Снился Илья Василевский. К добру ли? 1922
Муркино утреннее. Мурка уговаривает Лидку встать: и ава Тоби встала, собака Джими встала, много собак Тоби тать, и ава Дими тать…
Побежала за Аннушкой: Анюта, папе или какалю, или тяй! (или какао, или чай)
Говорят ей: ну, скажи дяде спасибо!
Он и так дал!
А вчера было очень забавно. Она пристала ко мне, чтобы я нарисовал ей лошадку. Я по инерции сказал, не думая:
Дай сто рублей, нарисую.
И занялся чем-то, забыл о ней. Вдруг смотрю, бежит и несет измятые бумажки. — На, га-га. (На, рисуй.)
1923 год
Вот и Новый Год. 12 часов 1923 года. Вчера у нас обедал Бенедикт Лившиц. Я весь день редактировал Joseph’a Conrad’a*, так как денег нет ниоткуда, Клячко не едет, не везет гонорара за мои детские книги. Очень устал, лег в 7 часов, т. е. поступил очень невежливо по отношению к Лившицу, моему гостю. Проснулся внезапно, побежал посмотреть на часы; вижу: 12 часов ровно. Через минуты две после того, как я встал, грохнула пушка, зазвонили в церкви. Новый Год. Я снова засяду за Конрада, — вот только доем булочку, которую купил вчера у Бёца. 1922 год был ужасный год для меня, год всевозможных банкротств, провалов, унижений, обид и болезней. Я чувствовал, что черствею, перестаю верить в жизнь и что единственное мое спасение — труд. И как я работал! Чего я только не делал! С тоскою, почти со слезами писал «Мойдодыра». Побитый — писал «Таракани- ще». Переделал совершенно, в корень свои некрасовские книжки, а также «Футуристов», «Уайльда», «Уитмэна». Основал «Современный Запад» — сам своей рукой написал почти всю Хронику 1-го номера, доставал для него газеты, журналы — перевел «Королей и капусту», перевел Синга, — о, сколько энергии, даром истраченной, без цели, без плана!
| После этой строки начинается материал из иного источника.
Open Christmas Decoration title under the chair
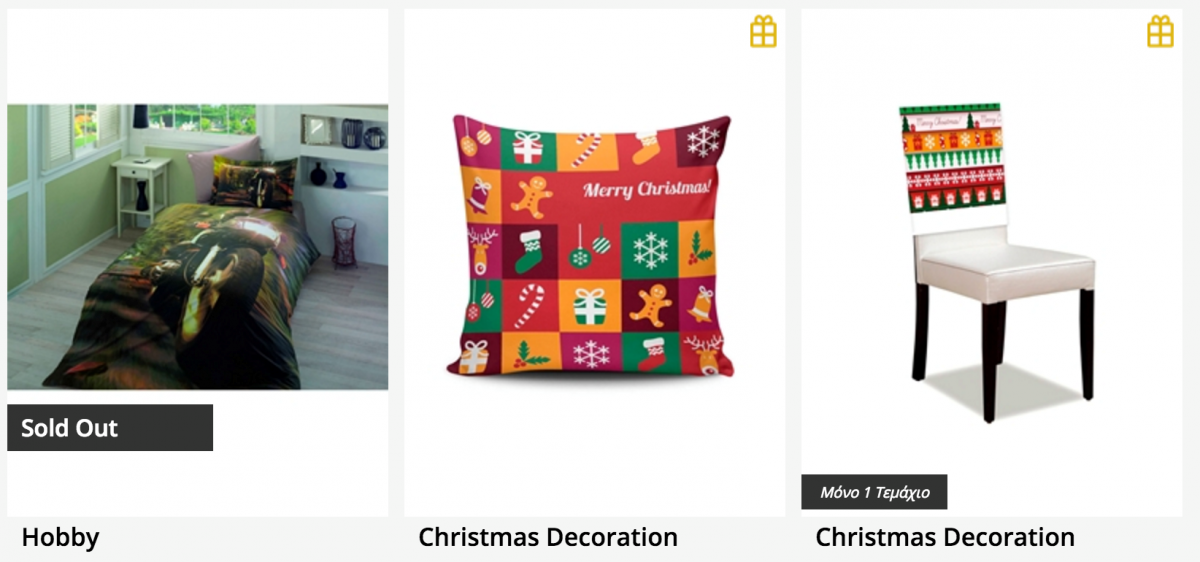(945, 537)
И ни одного друга! Даже просто ни одного доброжелателя! Всюду когти, зубы, клыки, рога! И все же я почему-то люблю 1922 год. Я привязался в этом году к Мурке, меня не так мучили бессонницы, я стал работать с большей легкостью — спасибо старому году! Сейчас, напр., я сижу один и встречаю Новый год с пером в руке, но не горюю: мне мое перо очень дорого — лампа, чернильница, — и сейчас на столе у меня моя милая «Энциклопедия Британника», которую я так нежно люблю. Сколько знаний она мне дала, как она успокоительна и ласкова. Ну, пора мне приниматься за Синга, нужно же наконец написать о нем статью!